__WORK TO COMPLETE__: Copy the material word for word from its first line through the line containing "click(831, 70)", including both ends. Omit the pictures from your copy.

[Item-finding records]
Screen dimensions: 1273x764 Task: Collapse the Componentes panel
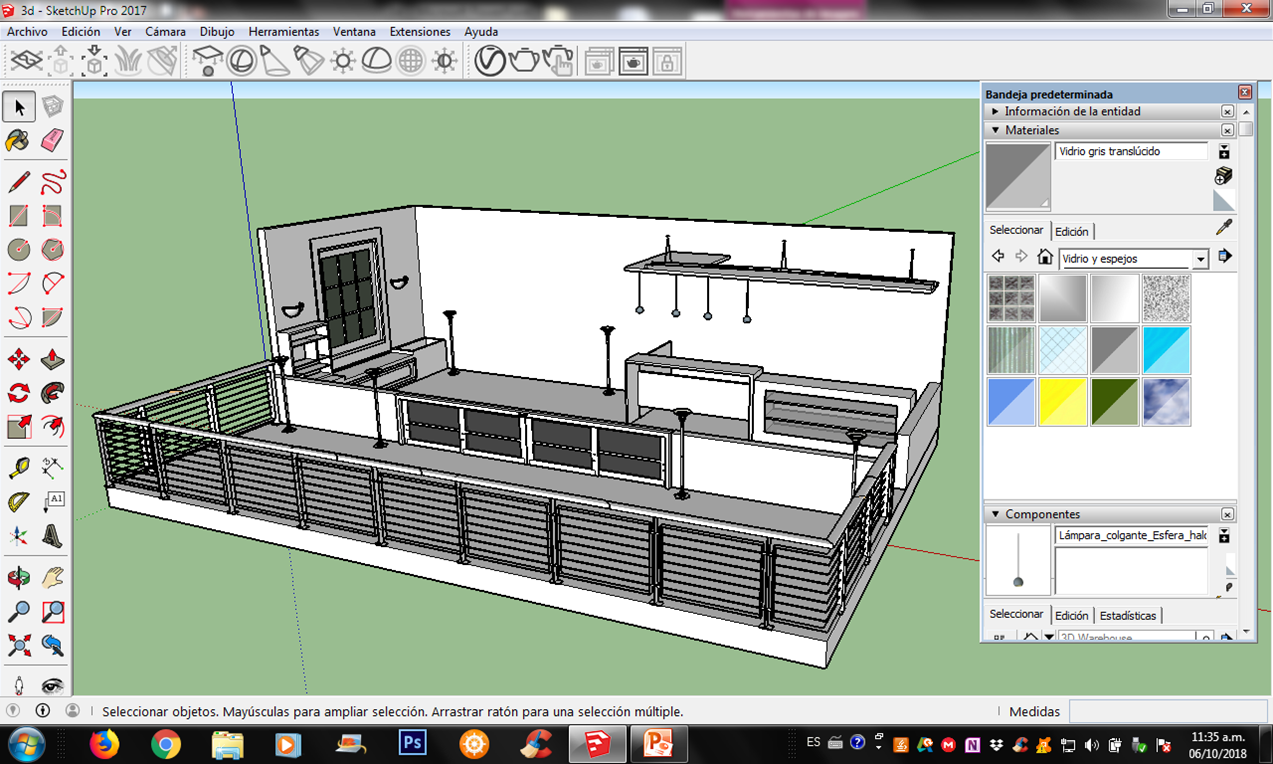995,515
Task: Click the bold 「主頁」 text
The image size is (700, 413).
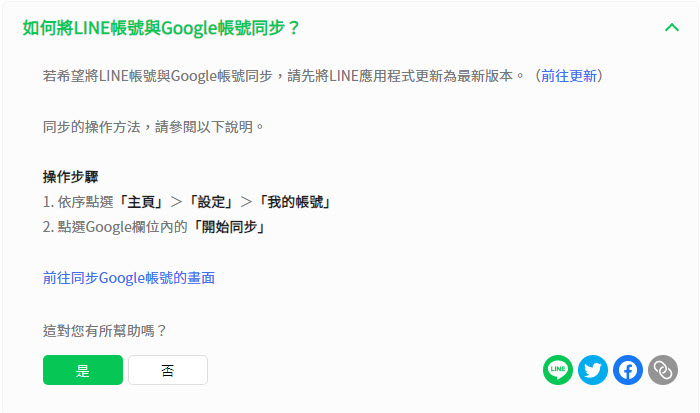Action: (140, 202)
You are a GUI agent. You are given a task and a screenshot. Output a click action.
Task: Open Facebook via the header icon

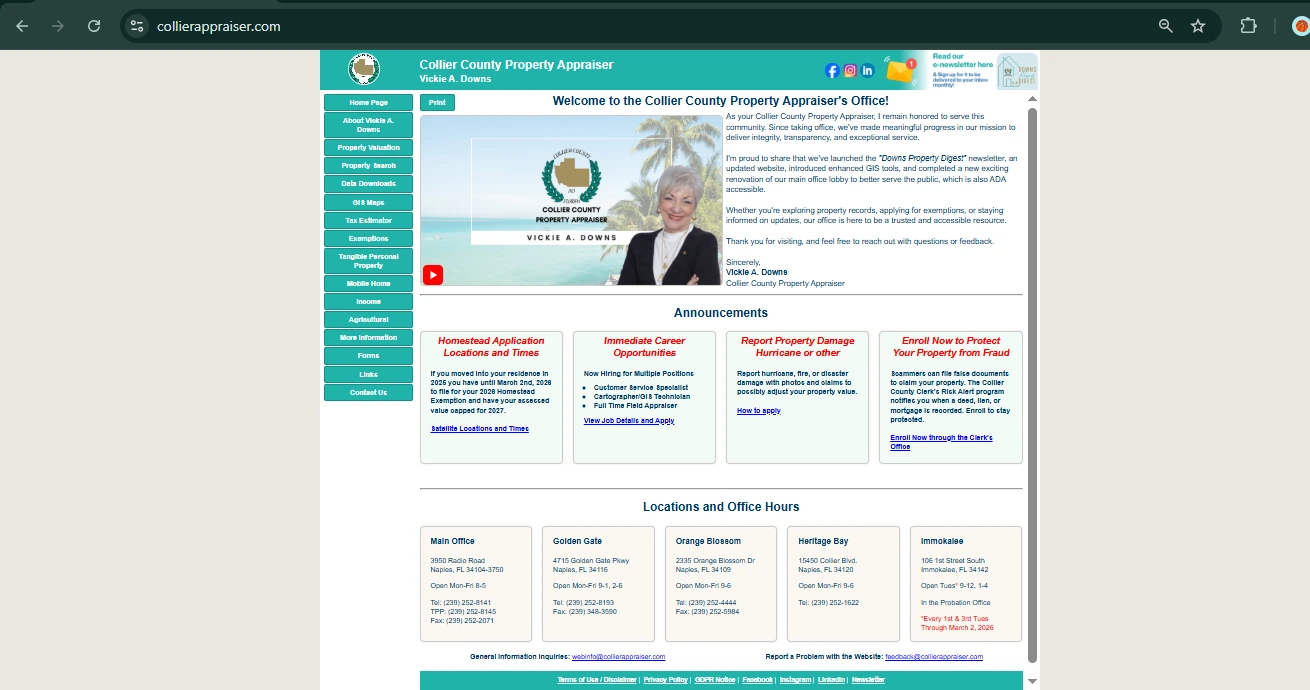click(831, 70)
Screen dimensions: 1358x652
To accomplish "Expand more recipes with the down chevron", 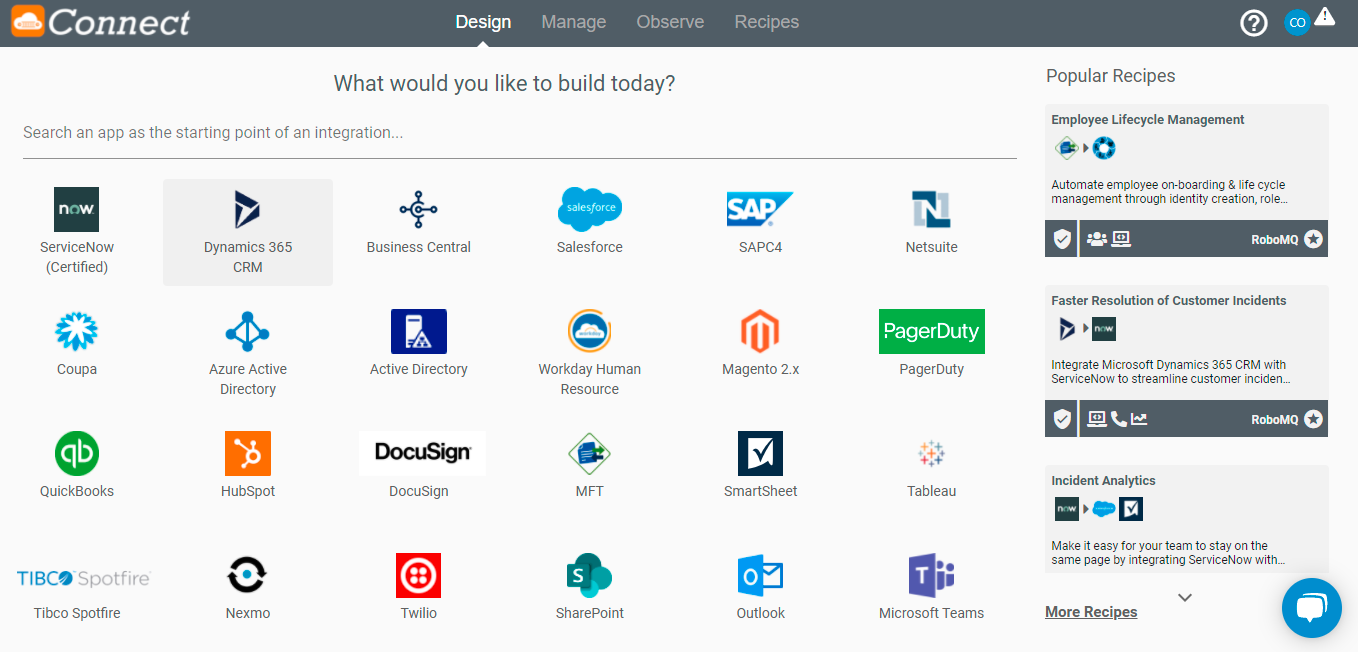I will (x=1185, y=597).
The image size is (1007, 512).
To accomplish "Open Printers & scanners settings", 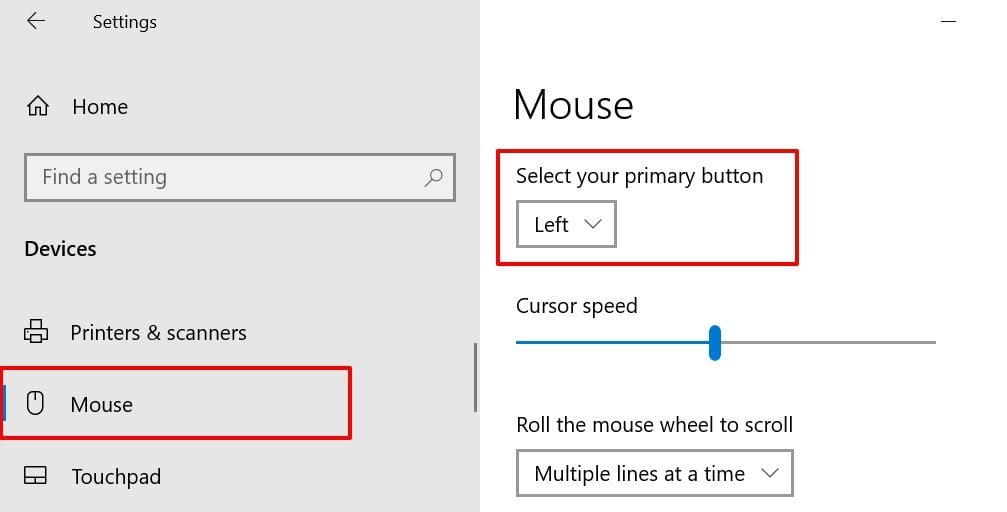I will [x=158, y=332].
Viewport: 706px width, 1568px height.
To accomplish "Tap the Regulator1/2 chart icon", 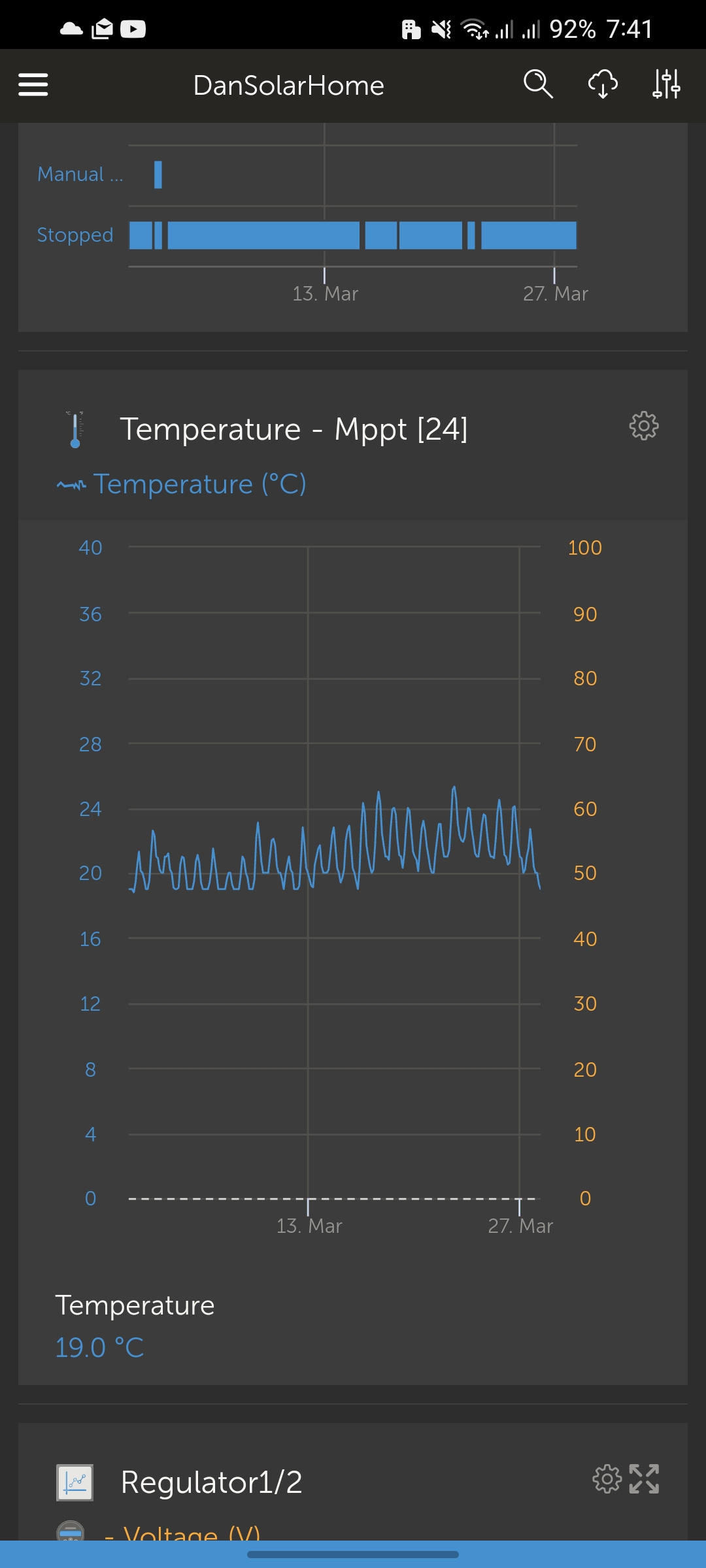I will click(75, 1482).
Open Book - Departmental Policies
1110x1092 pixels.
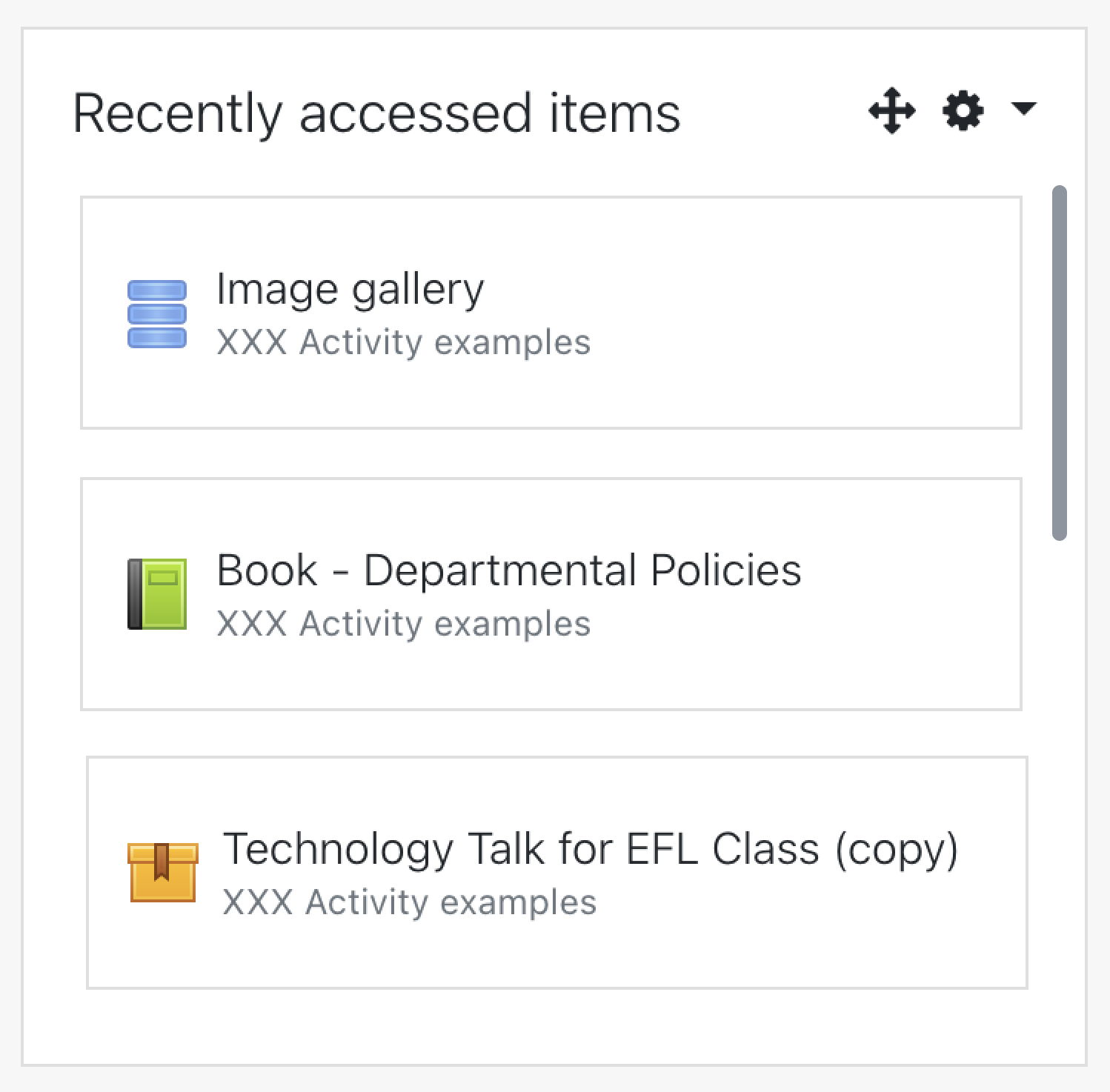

__ANSWER TO THE EXERCISE__:
Screen dimensions: 1273x764 Task: Collapse the Componentes panel
995,515
Task: Click the bold 「主頁」 text
The image size is (700, 413).
Action: (140, 202)
You are a GUI agent. You are given a task and a screenshot. Output a click action.
Task: Open Facebook via the header icon

click(831, 70)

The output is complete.